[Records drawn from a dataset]
◆ ◆ ◆
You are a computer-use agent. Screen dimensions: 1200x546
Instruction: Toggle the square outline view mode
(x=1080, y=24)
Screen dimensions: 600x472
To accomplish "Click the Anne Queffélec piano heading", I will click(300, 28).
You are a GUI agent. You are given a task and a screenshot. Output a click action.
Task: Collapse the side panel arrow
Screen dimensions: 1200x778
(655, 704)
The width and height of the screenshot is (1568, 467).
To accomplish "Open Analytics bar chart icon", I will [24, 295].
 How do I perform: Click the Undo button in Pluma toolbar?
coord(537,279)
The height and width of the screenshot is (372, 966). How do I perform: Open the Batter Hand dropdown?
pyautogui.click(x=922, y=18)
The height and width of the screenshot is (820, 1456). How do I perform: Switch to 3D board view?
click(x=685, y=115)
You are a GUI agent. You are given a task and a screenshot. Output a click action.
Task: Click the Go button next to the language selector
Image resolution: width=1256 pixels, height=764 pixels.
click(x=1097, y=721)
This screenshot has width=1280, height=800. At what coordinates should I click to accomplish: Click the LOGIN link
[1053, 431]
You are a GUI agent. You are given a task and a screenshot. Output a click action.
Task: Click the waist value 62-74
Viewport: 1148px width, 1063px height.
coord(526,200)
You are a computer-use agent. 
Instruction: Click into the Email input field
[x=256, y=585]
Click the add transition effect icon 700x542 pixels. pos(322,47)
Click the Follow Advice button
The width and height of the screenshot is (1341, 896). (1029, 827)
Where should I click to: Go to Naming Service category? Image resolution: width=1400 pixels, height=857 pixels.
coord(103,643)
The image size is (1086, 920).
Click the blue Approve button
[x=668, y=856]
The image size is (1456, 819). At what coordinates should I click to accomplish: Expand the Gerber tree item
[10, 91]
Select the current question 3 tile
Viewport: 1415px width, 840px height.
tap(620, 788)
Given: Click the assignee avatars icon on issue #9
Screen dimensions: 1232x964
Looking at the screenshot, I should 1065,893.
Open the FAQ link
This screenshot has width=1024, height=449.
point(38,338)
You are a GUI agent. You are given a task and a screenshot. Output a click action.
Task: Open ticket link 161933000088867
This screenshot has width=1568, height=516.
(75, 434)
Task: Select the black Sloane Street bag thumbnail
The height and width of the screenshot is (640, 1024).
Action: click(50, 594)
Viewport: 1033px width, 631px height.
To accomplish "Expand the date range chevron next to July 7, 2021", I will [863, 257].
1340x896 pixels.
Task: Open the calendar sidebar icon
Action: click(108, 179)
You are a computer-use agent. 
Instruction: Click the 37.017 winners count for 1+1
◆ ◆ ◆
**Exercise instructions:** Quote the data in full, keeping each word unchanged.

**Answer section:**
You are a computer-use agent. Screen dimensions: 1200x546
Instruction: Toggle the square outline view mode
(x=1080, y=24)
Screen dimensions: 600x472
To accomplish "Click the Anne Queffélec piano heading", I will click(300, 28).
You are a GUI agent. You are given a task and a screenshot. Output a click action.
Task: Collapse the side panel arrow
Screen dimensions: 1200x778
(655, 704)
The width and height of the screenshot is (1568, 467).
To accomplish "Open Analytics bar chart icon", I will [24, 295].
 How do I perform: Click the Undo button in Pluma toolbar?
coord(537,279)
The height and width of the screenshot is (372, 966). How do I perform: Open the Batter Hand dropdown?
pyautogui.click(x=922, y=18)
The height and width of the screenshot is (820, 1456). How do I perform: Switch to 3D board view?
click(x=685, y=115)
You are a GUI agent. You are given a task and a screenshot. Output a click action.
Task: Click the Go button next to the language selector
Image resolution: width=1256 pixels, height=764 pixels.
click(x=1097, y=721)
This screenshot has width=1280, height=800. At what coordinates should I click to accomplish: Click the LOGIN link
[1053, 431]
You are a GUI agent. You are given a task and a screenshot. Output a click action.
Task: Click the waist value 62-74
Viewport: 1148px width, 1063px height.
coord(526,200)
You are a computer-use agent. 
Instruction: Click into the Email input field
[x=256, y=585]
Click the add transition effect icon 700x542 pixels. pos(322,47)
Click the Follow Advice button
The width and height of the screenshot is (1341, 896). (1029, 827)
Where should I click to: Go to Naming Service category? Image resolution: width=1400 pixels, height=857 pixels.
coord(103,643)
The image size is (1086, 920).
Click the blue Approve button
[x=668, y=856]
The image size is (1456, 819). At what coordinates should I click to accomplish: Expand the Gerber tree item
[10, 91]
Select the current question 3 tile
Viewport: 1415px width, 840px height.
tap(620, 788)
Given: Click the assignee avatars icon on issue #9
Screen dimensions: 1232x964
Looking at the screenshot, I should 1065,893.
Open the FAQ link
This screenshot has width=1024, height=449.
point(38,338)
You are a GUI agent. You are given a task and a screenshot. Output a click action.
Task: Open ticket link 161933000088867
This screenshot has width=1568, height=516.
(75, 434)
Task: Select the black Sloane Street bag thumbnail
The height and width of the screenshot is (640, 1024).
Action: click(50, 594)
Viewport: 1033px width, 631px height.
To accomplish "Expand the date range chevron next to July 7, 2021", I will [863, 257].
1340x896 pixels.
Task: Open the calendar sidebar icon
Action: click(108, 179)
You are a computer-use agent. 
Instruction: Click the 37.017 winners count for 1+1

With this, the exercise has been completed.